言い伝え通り私も、もう一度アフリカに戻るのだろうか・・・?

道なき道の激道中5
どれくらい走っただろうか。


1時間くらいだったか

3時間くらい経った頃か

前方に橋が見えてきた。


周りの風景と相容れない

真新しい、近代的なつり橋だった。


つり橋を渡りきると

そこには大きなバオバブの木があった。

そのすぐ横に、食堂らしき小屋が見えた。


木の骨組みに泥を塗った壁の上に

椰子の葉の屋根。



日が暮れようとしていた。

少しだけ涼しくなりつつある空気のためか

人影を見つけた安堵感からか

大きな息をついた。



バオバブの下に車を止めて

水を一口飲んだ。

体の細胞に水が染みわたるようだった。


それからおもむろに食堂前の男たちに話しかける。


「機械を扱える人はいますか?溶接機を持ってる人いる?」


「どうしたんだい?」


友人がそれまでのいきさつを話し始めた。

離れたところにいた人たちも集まってきて

瞬く間に10人ほどの男に囲まれた。

ビールと汗のにおいがあたりに立ち込める。


「応急処置さえできればいいんだ。
 Steeringを溶接すれば何とかBeiraまで戻れるはずだから。

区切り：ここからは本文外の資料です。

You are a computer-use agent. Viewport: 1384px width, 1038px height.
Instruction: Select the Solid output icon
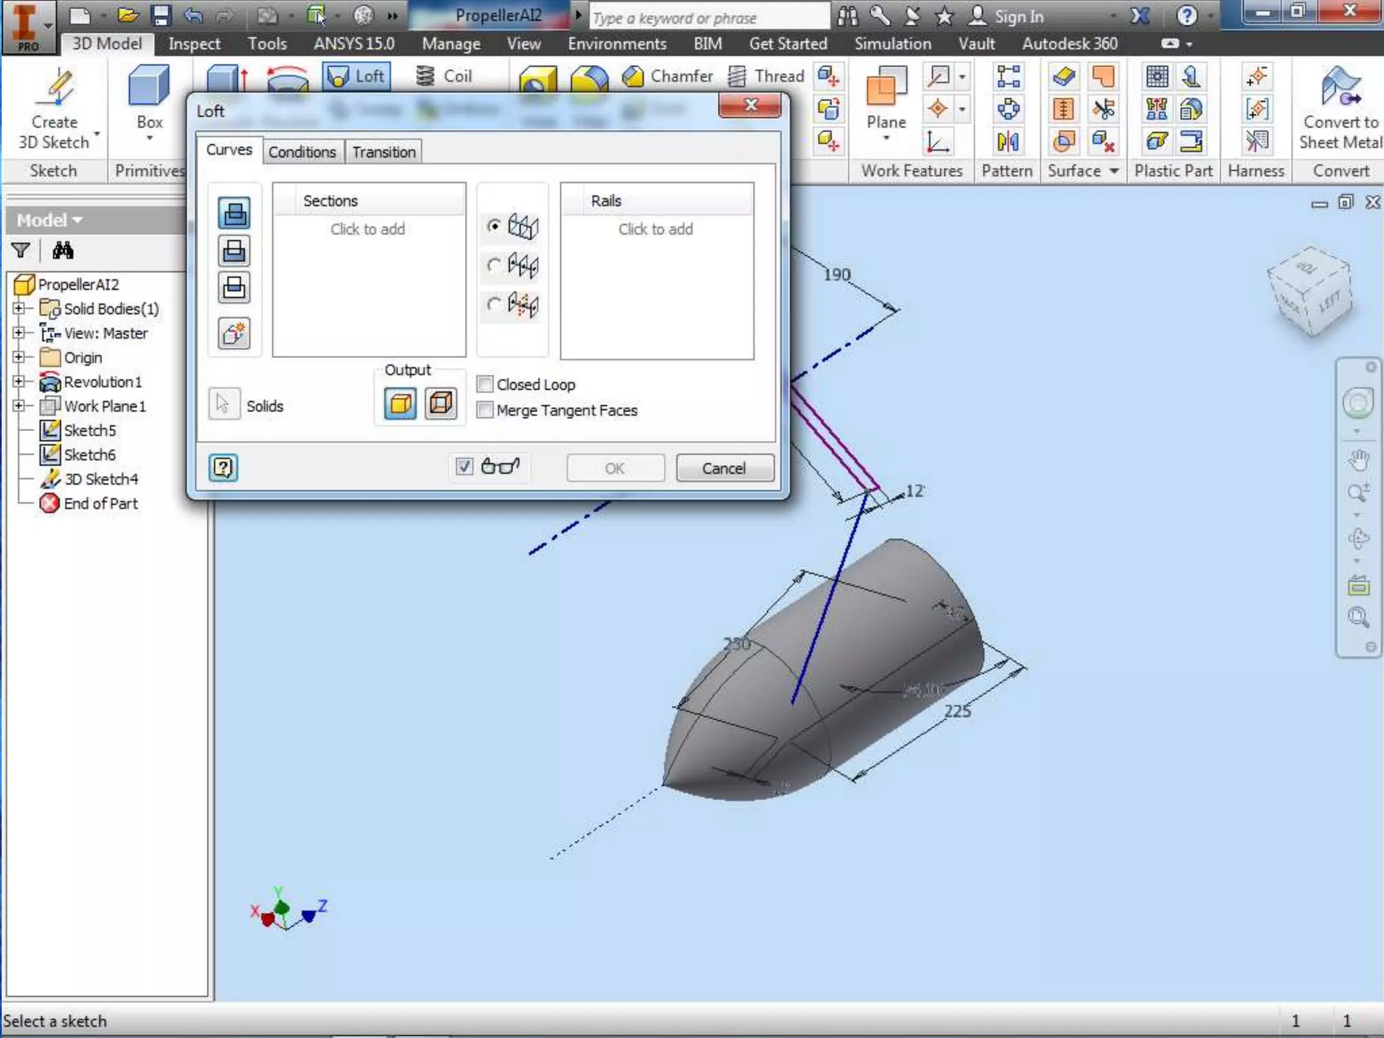[400, 404]
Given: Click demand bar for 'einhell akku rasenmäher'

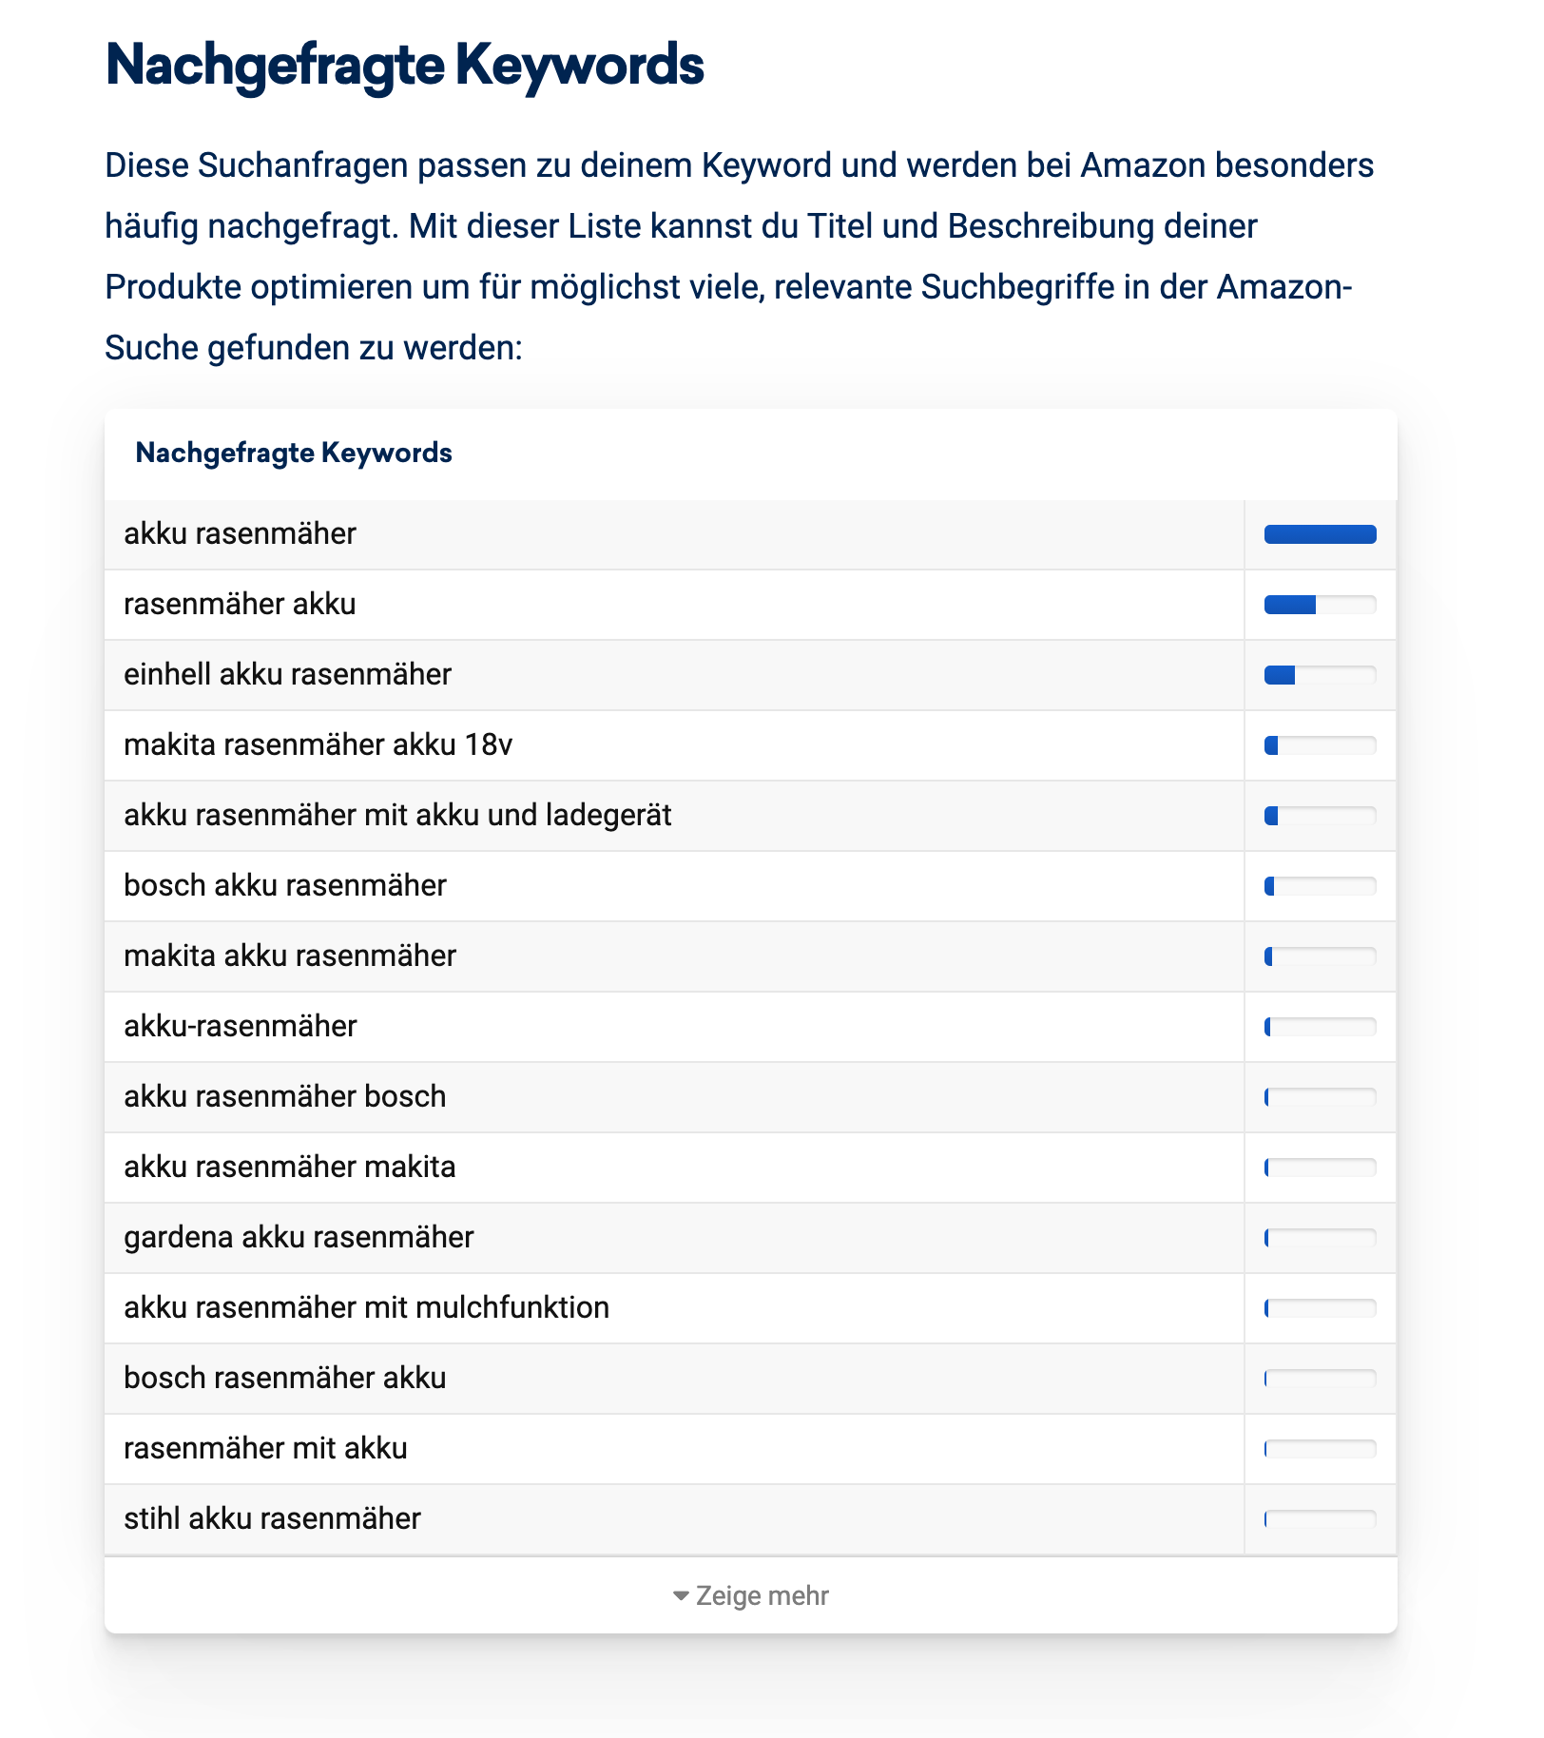Looking at the screenshot, I should coord(1320,675).
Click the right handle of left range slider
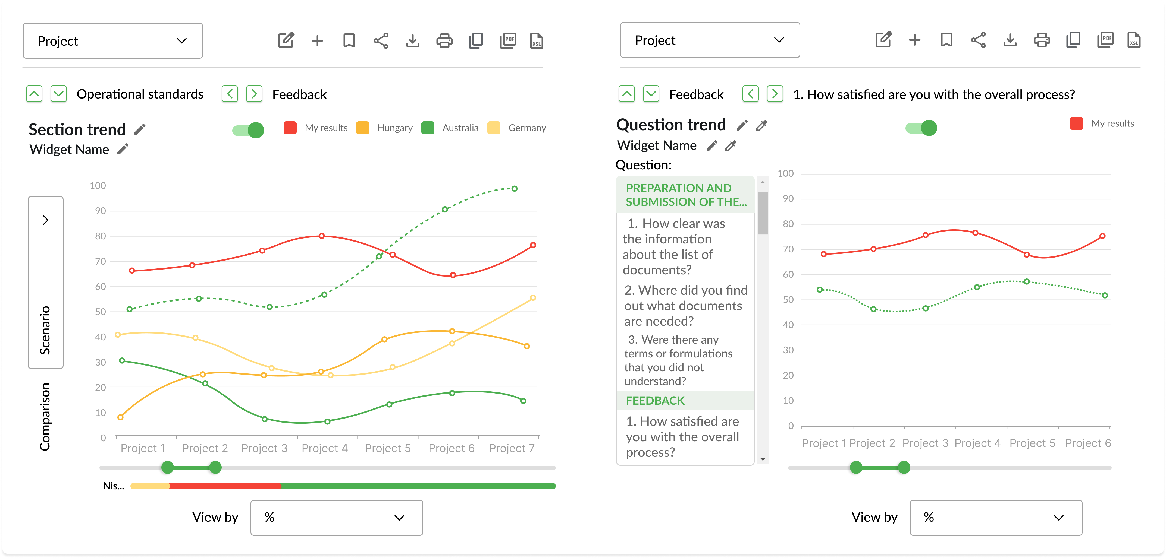This screenshot has width=1166, height=558. 215,468
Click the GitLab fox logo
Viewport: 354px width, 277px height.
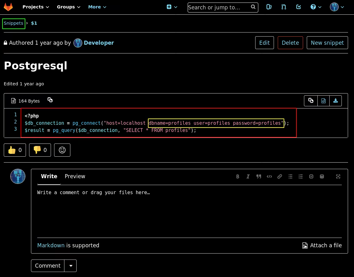pos(8,7)
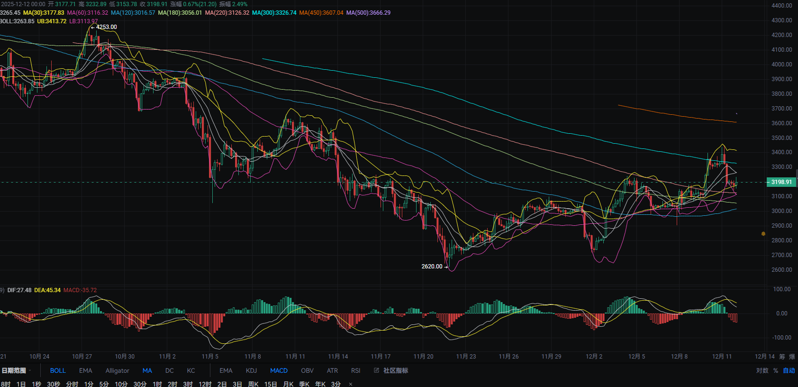Switch to the 周K weekly timeframe
Viewport: 798px width, 387px height.
pos(253,384)
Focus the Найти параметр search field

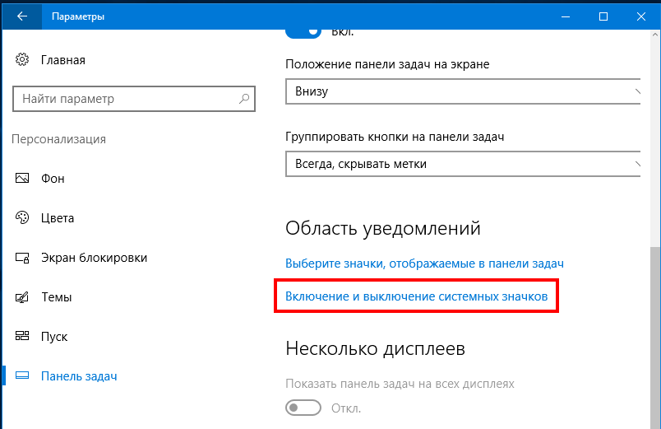tap(134, 99)
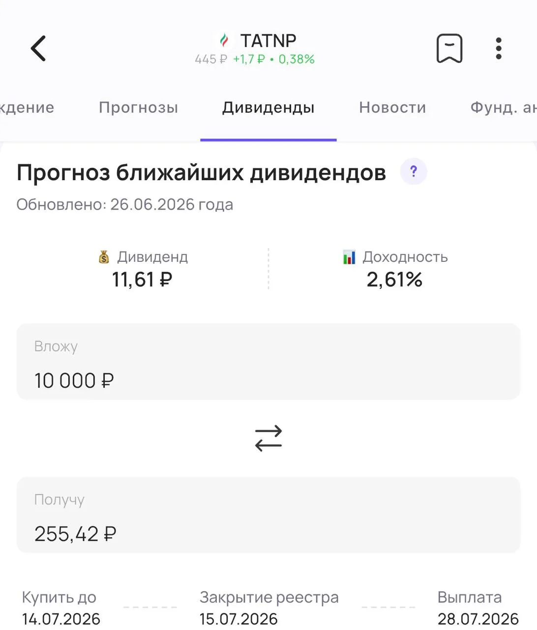
Task: Open the Фунд. анализ tab at right edge
Action: click(504, 107)
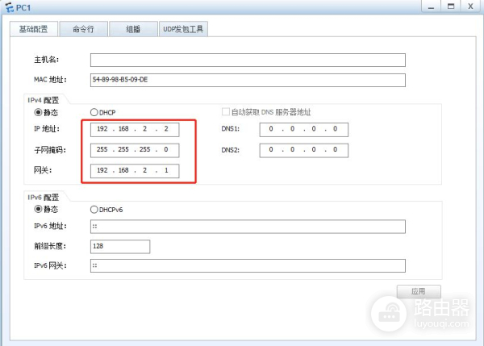Open the UDP发包工具 tab

coord(183,29)
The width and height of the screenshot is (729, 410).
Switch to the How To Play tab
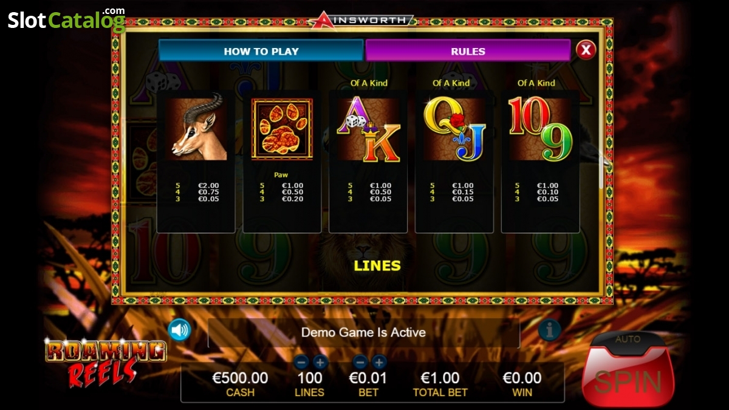261,51
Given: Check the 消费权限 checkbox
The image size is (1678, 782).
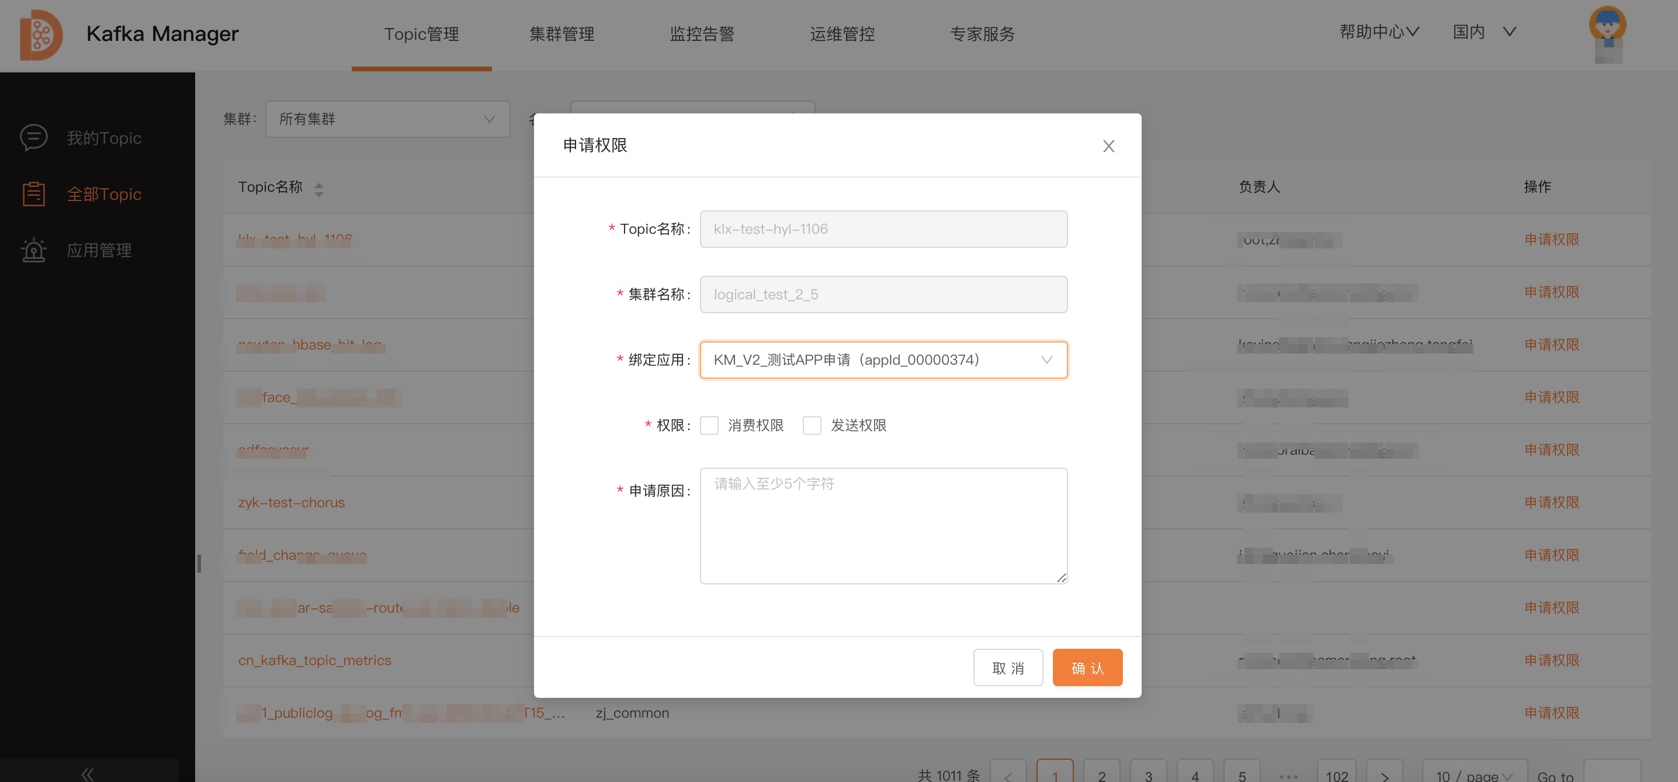Looking at the screenshot, I should pyautogui.click(x=709, y=426).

」


そのとき輪の中にいた小柄の男が前に進み出た。

「オレ、溶接機持ってるぜ。そんなことくらい、簡単さ。オレがやるよ。」


ああ、こんな小さな村に溶接機があろうとは!



ビールをしこたま飲んだらしい話し方と目の充血が気になったが

彼を信じる以外に道はなさそうだった。


「ここにはないから、オレの家まで取りに行かなきゃなんないけど。」

「じゃ、ここで待ってるよ。」

「いや、大きいから1人じゃ抱えきれない。
一緒に来てくれないと無理だ。」



話の端々から

彼はどうやら村の新参入者らしく

村八分にあっているらしいことが分かった。

だから手伝ってくれる人もいないらしい。



新しいものに対する拒絶は

閉鎖的なところでは特に顕著に表われる。



話は続いた。

ここで私たちが離れ離れになることはなんとしても避けたかった。


この自称機械工の男について行って

何が待ち構えているのか。


この裸電球1つの食堂前で

半ばアル中の多くの男たちの前で

1人になるのも恐ろしかった。


それでも、ほかに選択肢はなさそうだった。



とりあえず、気を静めるために

友人と共に食堂の中に入ってコーラを頼む。



カプラナと呼ばれる布を腰に巻いた小柄なおばさんが

恥ずかしそうにコーラのビンを持ってきてくれた。


コーラは少しだけ冷たく

気を静めてくれた。


食堂のおばさんの気のよさそうな笑顔が

少し安心感をくれた。


「じゃ、行ってくる。食堂の前から離れないで。
それと、車を見張っておいて。バンパーとか盗られるかもしれないから。」

そう言う彼を見送りに食堂を出たとき

外は大騒ぎになっていた。



喧嘩だ。











 
 

2008年6月28日(土) 21:47 [ 旅のはなし ]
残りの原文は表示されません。